* Text excerpt *
======

Avakkai is another hot, equally mouth-watering pickle.  Again, another special variety of relatively large-sized kairi, cut into relative large pieces, is used in its making adding the spices and left for seasoning.  In Bombay, the hawkers give you this variety in suitably cut pieces.  Avakkai oorugai is more popular among TN Iyers.

Then there is the Kannimangai pickle seasoned in salt and sufficient water; where the kairi used is slightly bigger than the Kadugumangai but smaller than the Avakkai one.  Usually the Kannimangai pickle is made in sufficient quantity to last for a year.  Many a time, the Kannimangais that have started rotting with time are periodically remove and, after their seeds are thrown out, crushed into a paste, and lo, you have the Azhugamangai thogayal/chutny.  Many season the Kannimangai in light buttermilk, too. 
 
Then there is the Maahaani pickle.  Maahani is the edible root of a plant found only in Tamil Nadu and Kerala.  It has a peculiar taste and gives off its own typical smell too.  It is usually seasoned in buttermilk – to mask its odd taste (that many don't like) and make it more agreeable to the palate of the first-time tasters - and the usual spices.  I think maahaani is called sarsaparilla and presumably an import from Spain brought to India by the settlers; it's also the chief ingredient of the English root beer.  Man is of many parts and many quaint hobbies – mine include collecting equivalent terms in other languages for commonly and not-so-commonly used food items like the very many pulses and vegetables,  my compilation also helps when the biwi tries to make exotic dishes reading the recipes or watching the ever-popular cookery shows on TV.

The ubiquitous lemon (narangai in Kerala and elumichai or elumicham pazham in TN) pickle is made in two varieties: the spicy one with red chilly powder and salt, and the salted one added with ginger to give it the requisite tang; I say it is ubiquitous because the spicy variety is a popular pickle all across India.  The lemon is usually cut into four pieces before they are seasoned in chilly powder and salt or salt and finely cut ginger pieces.  The salted variety is advised as grandma's home remedy for indigestion or those down with temperature (called pani in Kerala and joram in TN) where one's diet has to be restricted.

======

* Prompt *
Copy out the full pickle text word for word. Rely only on the pickle text.

Saved entries

======

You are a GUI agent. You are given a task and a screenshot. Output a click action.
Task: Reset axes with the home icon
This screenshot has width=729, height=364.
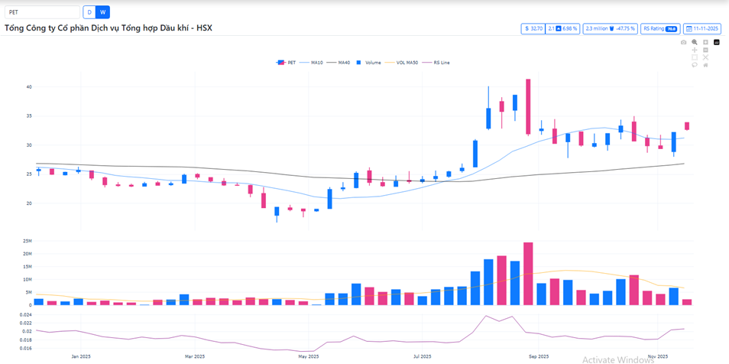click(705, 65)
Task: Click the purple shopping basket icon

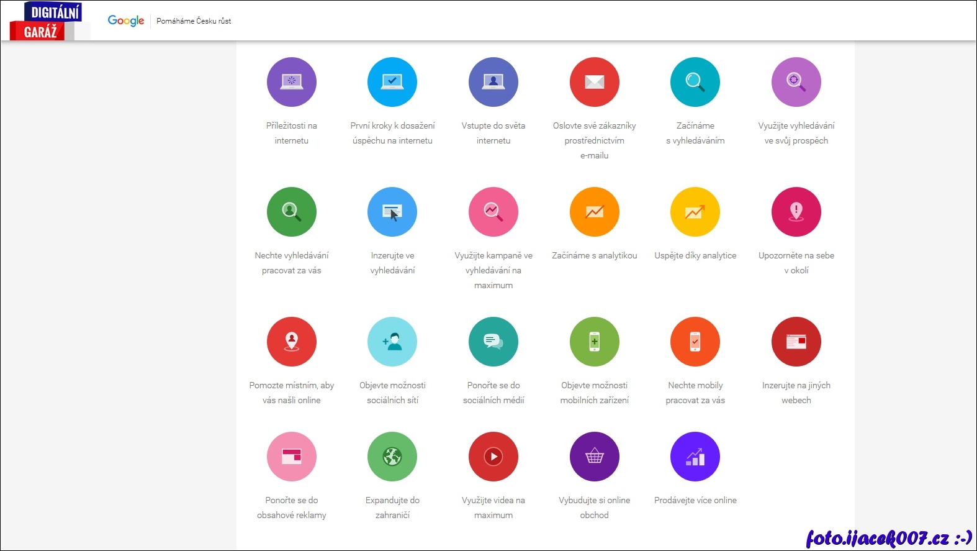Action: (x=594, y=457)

======

* The answer *
Avakkai is another hot, equally mouth-watering pickle.  Again, another special variety of relatively large-sized kairi, cut into relative large pieces, is used in its making adding the spices and left for seasoning.  In Bombay, the hawkers give you this variety in suitably cut pieces.  Avakkai oorugai is more popular among TN Iyers.

Then there is the Kannimangai pickle seasoned in salt and sufficient water; where the kairi used is slightly bigger than the Kadugumangai but smaller than the Avakkai one.  Usually the Kannimangai pickle is made in sufficient quantity to last for a year.  Many a time, the Kannimangais that have started rotting with time are periodically remove and, after their seeds are thrown out, crushed into a paste, and lo, you have the Azhugamangai thogayal/chutny.  Many season the Kannimangai in light buttermilk, too. 
 
Then there is the Maahaani pickle.  Maahani is the edible root of a plant found only in Tamil Nadu and Kerala.  It has a peculiar taste and gives off its own typical smell too.  It is usually seasoned in buttermilk – to mask its odd taste (that many don't like) and make it more agreeable to the palate of the first-time tasters - and the usual spices.  I think maahaani is called sarsaparilla and presumably an import from Spain brought to India by the settlers; it's also the chief ingredient of the English root beer.  Man is of many parts and many quaint hobbies – mine include collecting equivalent terms in other languages for commonly and not-so-commonly used food items like the very many pulses and vegetables,  my compilation also helps when the biwi tries to make exotic dishes reading the recipes or watching the ever-popular cookery shows on TV.

The ubiquitous lemon (narangai in Kerala and elumichai or elumicham pazham in TN) pickle is made in two varieties: the spicy one with red chilly powder and salt, and the salted one added with ginger to give it the requisite tang; I say it is ubiquitous because the spicy variety is a popular pickle all across India.  The lemon is usually cut into four pieces before they are seasoned in chilly powder and salt or salt and finely cut ginger pieces.  The salted variety is advised as grandma's home remedy for indigestion or those down with temperature (called pani in Kerala and joram in TN) where one's diet has to be restricted.